Fundamentally, we arrived at this solution because—GPs are the best at summing this up—there is no worse role for a GP than to have to sit one of their patients down, someone who they have been supporting, and say, “We have reached the end of the road. We are now switching our focus to palliative care.” As the current system stood, the GP would have to have that conversation twice, once at roughly the 12-month point and once at the six-month point, to trigger the fast-track process through the DWP for much-needed financial support. The very simple solution was to merge the two conversations together so that it is consistent.
That had the double benefit of reducing the need for the GP to have that dreadful conversation twice, but also, crucially, of raising awareness, because after that first conversation patients and their families understandably have got a million and one other priorities to navigate in their precious final moments. At least now in that conversation, as the palliative care process is being planned, they can be made aware of this additional financial support, and in real terms this will typically reduce the period to access that support from 16 weeks to less than five days.

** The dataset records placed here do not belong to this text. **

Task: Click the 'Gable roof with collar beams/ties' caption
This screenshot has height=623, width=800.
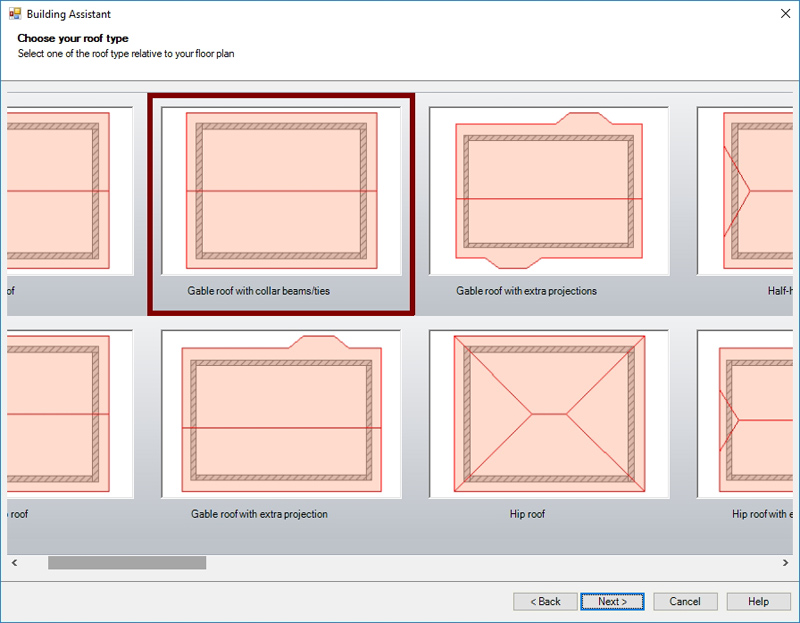Action: [x=257, y=291]
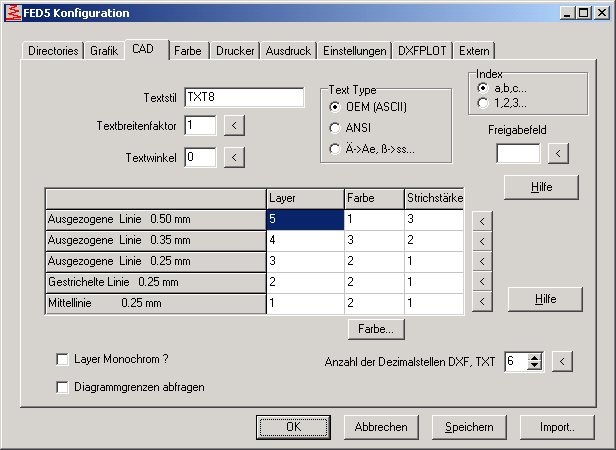Increase decimal places with spinner up arrow
This screenshot has width=616, height=450.
pos(535,357)
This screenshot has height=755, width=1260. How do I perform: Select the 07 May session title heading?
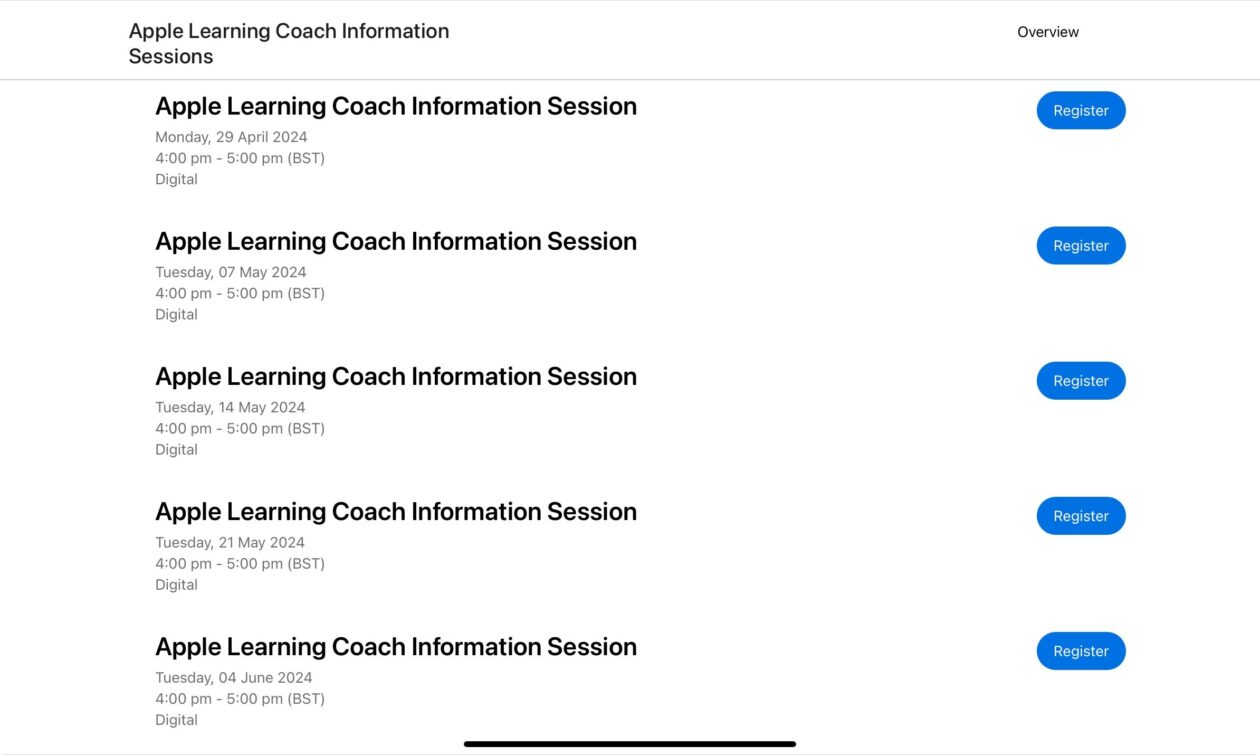tap(396, 241)
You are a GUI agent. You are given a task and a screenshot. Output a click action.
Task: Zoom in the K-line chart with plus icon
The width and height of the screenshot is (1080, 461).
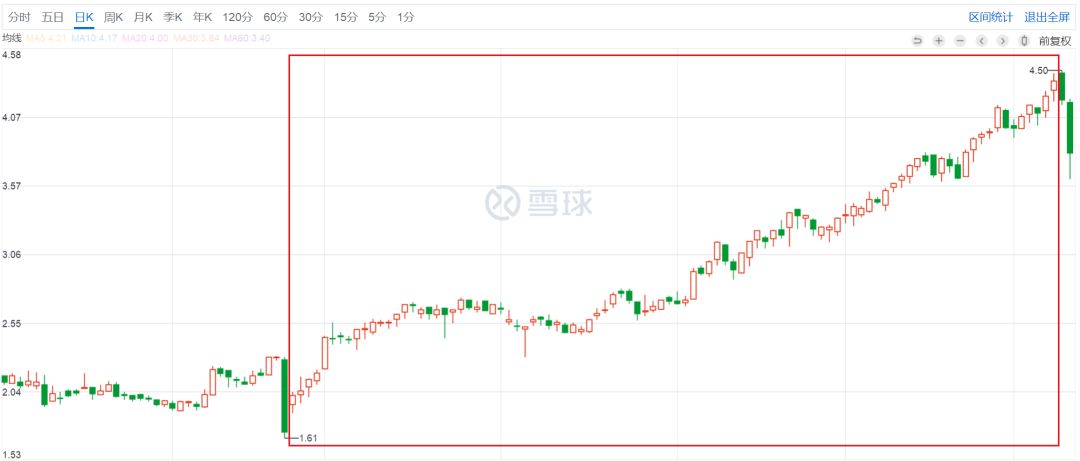(x=938, y=41)
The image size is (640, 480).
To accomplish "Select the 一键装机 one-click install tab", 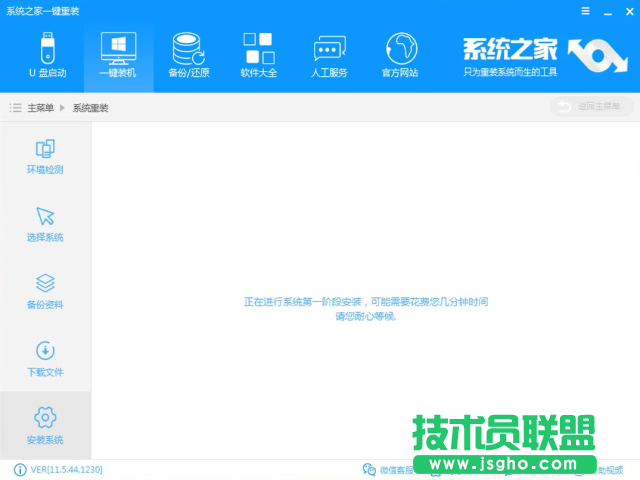I will tap(118, 55).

I understand the shadow Minister’s point about making sure that is resourced. We can be confident of that, because the process is relatively straightforward. In effect, once someone has that note from the GP, the support is automatically triggered, which is why we do not need the 16 weeks. That helps with some of the pressures and will probably save a little bit of time for those who do wait 16 weeks by lifting them out of that unnecessarily long process.
It was a frustration in Parliament that this took so long, and it was one of those where everybody agreed. I remember a Treasury Parliamentary Private Secretary lobbying me very strongly on behalf of one of their constituents, saying, “You’ve got to get this sorted.” I said, “Right, well you can take that back as a note to your own Department then, thank you very much.”
I was absolutely thrilled that, just before my final few days as a Minister, we got the confirmation that we were able to make those immediate changes to the newer benefits. I am incredibly proud, as I said, that the Bill will now sort out the final parts of PIP, DLA and the attendance allowance.
My final plea is to our Scottish friends. I regularly met my Scottish ministerial counterpart, and I put it formally on the record that I absolutely understand that they did it with good intentions. I also understand that, as a matter of principle, they always want to do something different because, in their mind, that strengthens their case for independence. What they have done, however, is create a system that is more complex, because adult disability payments remain under the UK Government’s control, so there is the nightmare scenario of still having the two things. All those stakeholders, particularly Marie Curie, would love to see the Scottish Government adopt our approach in this case, so that there is a consistent approach. Terminal illness is not a time for political divide and debate. That is my plea, so that everyone can benefit.
I thank everybody who made this possible. Everyone who has contributed will have made a genuine difference to people in their hour of need, and we can collectively be very proud.